The Human Rights Clinic (HRC) conducts forensic psychological, medical, and gynecological evaluations of foreign-born survivors of torture and other human rights abuses for use in immigration proceedings. Evaluations are performed by HRC-trained volunteer medical and mental health professionals.
The HRC does not guarantee evaluations. Requests are assessed case-by-case, and are filled according to client eligibility for services and availability of clinician volunteers. Please be aware that provision of evaluation services may take eight weeks or longer from the time both the completed intake and the client’s statement are submitted to the HRC.
Clients must manifest symptoms of past trauma for our services to be useful: there should be residual physical scars for a physical evaluation, and at least some visible mental health issues for a mental health evaluation.
NOTE: HealthRight is only accepting evaluation requests in NY, NJ & CT
Referring attorneys should familiarize themselves with HRC procedures by reviewing the following: Introduction to the Human Rights Clinic
To request an evaluation please submit the following:
- 1) Intake Form or Fillable Intake Form
Please fill this out completely. Incomplete forms will not be processed.
- 2) Legal Representative Agreement
Please fill this form out only if this is your first time working with the HRC.
- 3) Client Affidavit/Statement
This may include either a detailed affidavit (working draft okay), I-589 narrative, credible fear statement, or any other document in which the client has made a statement regarding the history of abuse.
- 4) Client Consent Form available in English, Spanish and French.
This may be submitted later, but must be received before the evaluation takes place.
- 5) (If available) Any Medical Records relevant to the evaluation you are requesting
Submit completed intake materials to Julia Leschi, at Julia.firstname.lastname@example.org. Intake packets may also be faxed to 212.226.6991. For questions call 212.992.6132.
You should receive a message confirming that we have received intake documents. If you do not hear from us within a week of submission, please contact us.
HealthRight’s HRC charges referring legal representatives a coordination fee that covers the administrative costs associated with running our program. Coordination fees are not remuneration for the health professionals in our network, who provide evaluations on a volunteer basis.

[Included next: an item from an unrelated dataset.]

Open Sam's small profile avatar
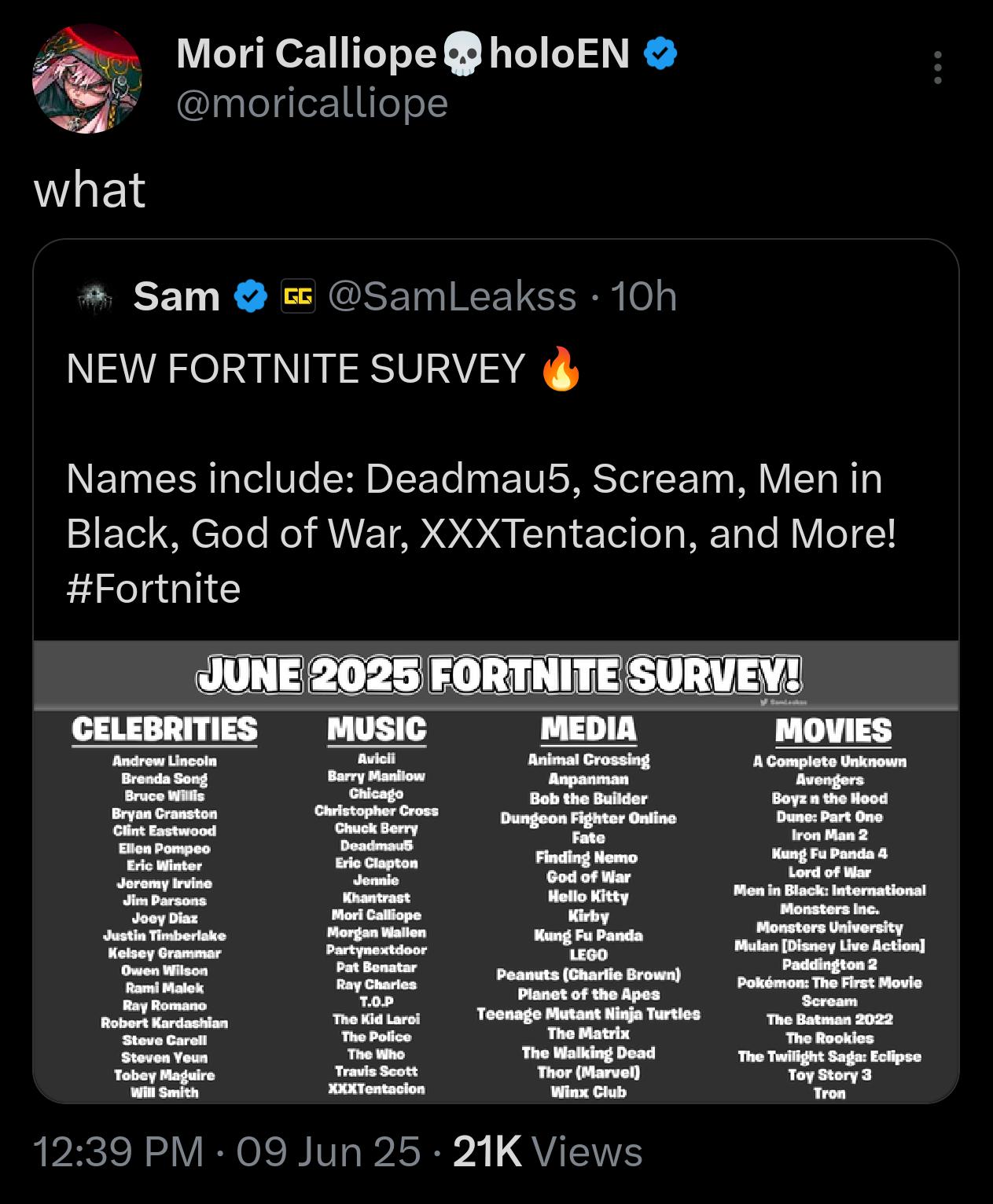Viewport: 993px width, 1204px height. [96, 297]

Following initial screening of intake materials, HealthRight uses a sliding scale to determine the per-evaluation fee and provides a fee agreement for referring legal representatives to sign in order to complete the intake process. The fee is charged only if we are successful in scheduling an evaluation, at which point we will send an invoice and the fee will be due within 4 weeks of receipt. If for any reason the evaluation does not go forward and cannot be rescheduled, the invoice would be rescinded (or the fee refunded if it has already been paid). HealthRight does not accept additional payment to guarantee or accelerate scheduling of an evaluation.
For more information, you may speak with one of the HRC staff.

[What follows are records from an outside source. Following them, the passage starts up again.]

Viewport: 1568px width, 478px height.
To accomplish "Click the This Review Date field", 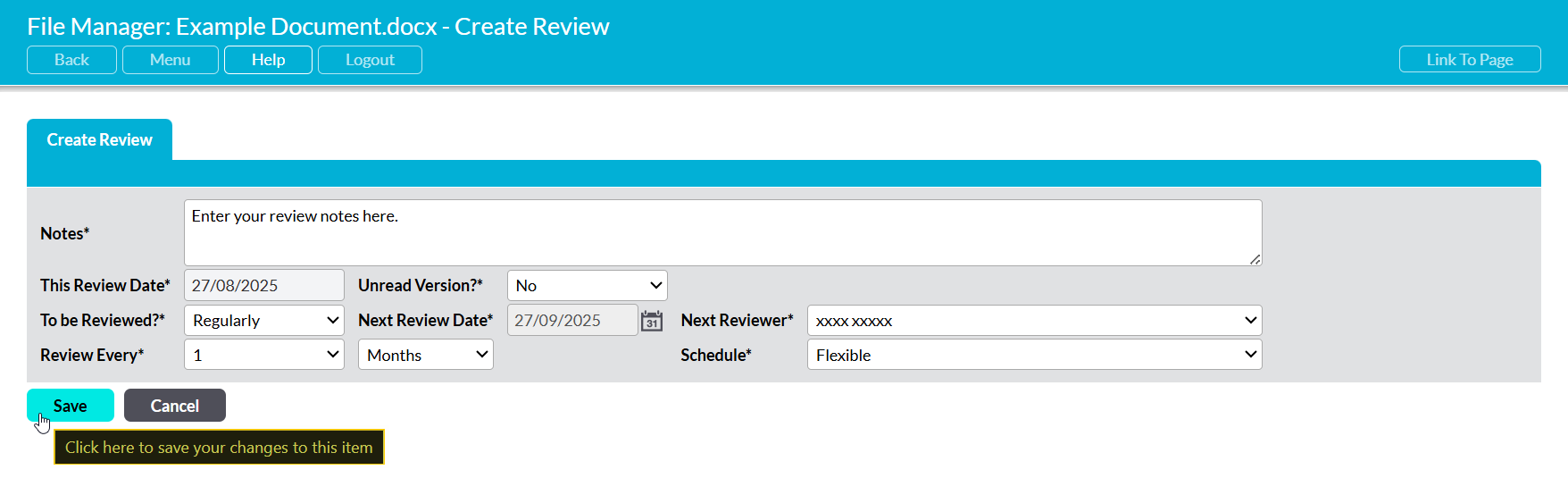I will [263, 286].
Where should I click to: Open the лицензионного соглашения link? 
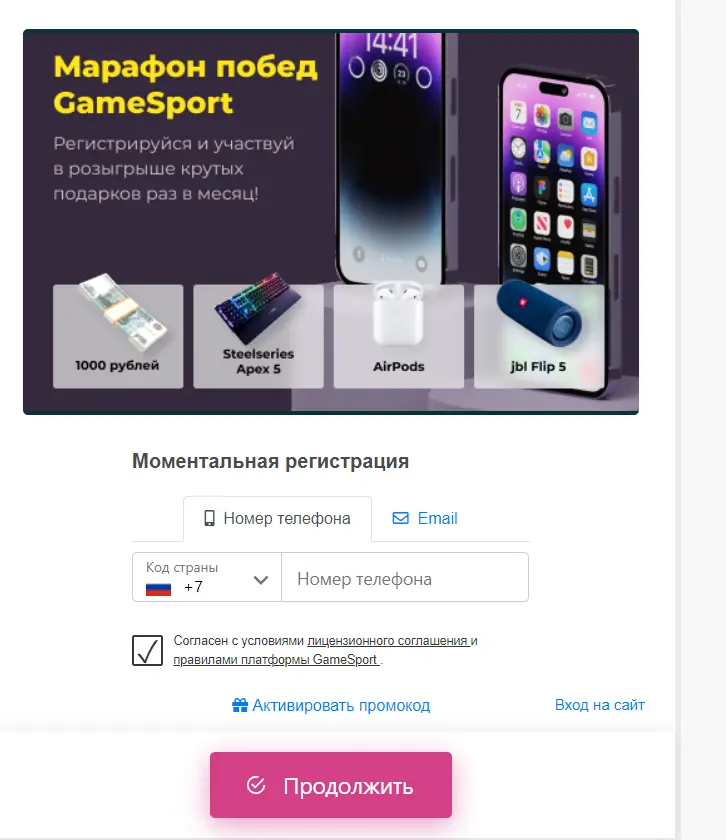[x=388, y=641]
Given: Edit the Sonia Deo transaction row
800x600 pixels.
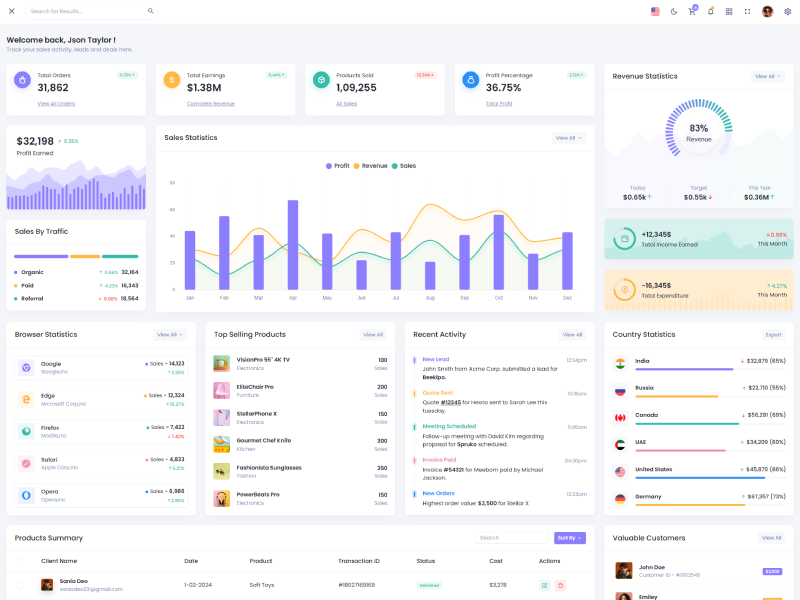Looking at the screenshot, I should point(544,585).
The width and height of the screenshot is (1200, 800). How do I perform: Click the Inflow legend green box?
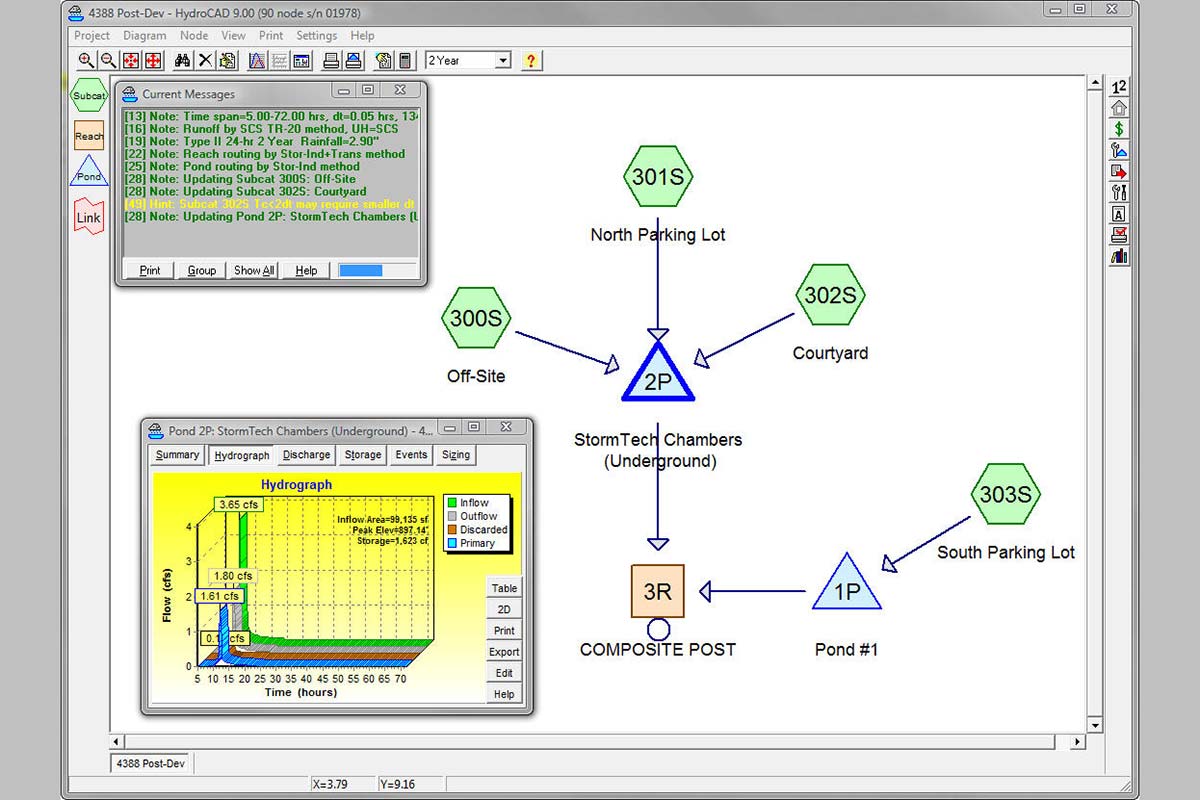point(453,503)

Requesting Telephonic Testimony
If a volunteer clinician is requested to testify, the HRC will ask him/her to be available for telephonic testimony during a time window, no longer than an hour, on the day of the hearing. Please give us as much advance notice as possible so that the volunteer can try to accommodate your request, and no less than two weeks. The legal representative should make arrangements with the court to ensure telephonic testimony of the expert witness will be permitted.
HealthRight requires that attorneys prepare clinicians for testimony in advance of the hearing. Once our volunteer has confirmed their availability, please contact our volunteer within a reasonable period (at least 7-14 days) in advance of the hearing in order to arrange a time to prepare him/her for testimony. If the legal representative fails to provide preparation within a reasonable period, the HRC will advise the volunteer that s/he may choose not to answer the phone in the event the court calls him/her for testimony.
If the court decides to waive the phone testimony on the day of the hearing, the legal representative should immediately let the volunteer know, so that s/he is not left waiting by the phone.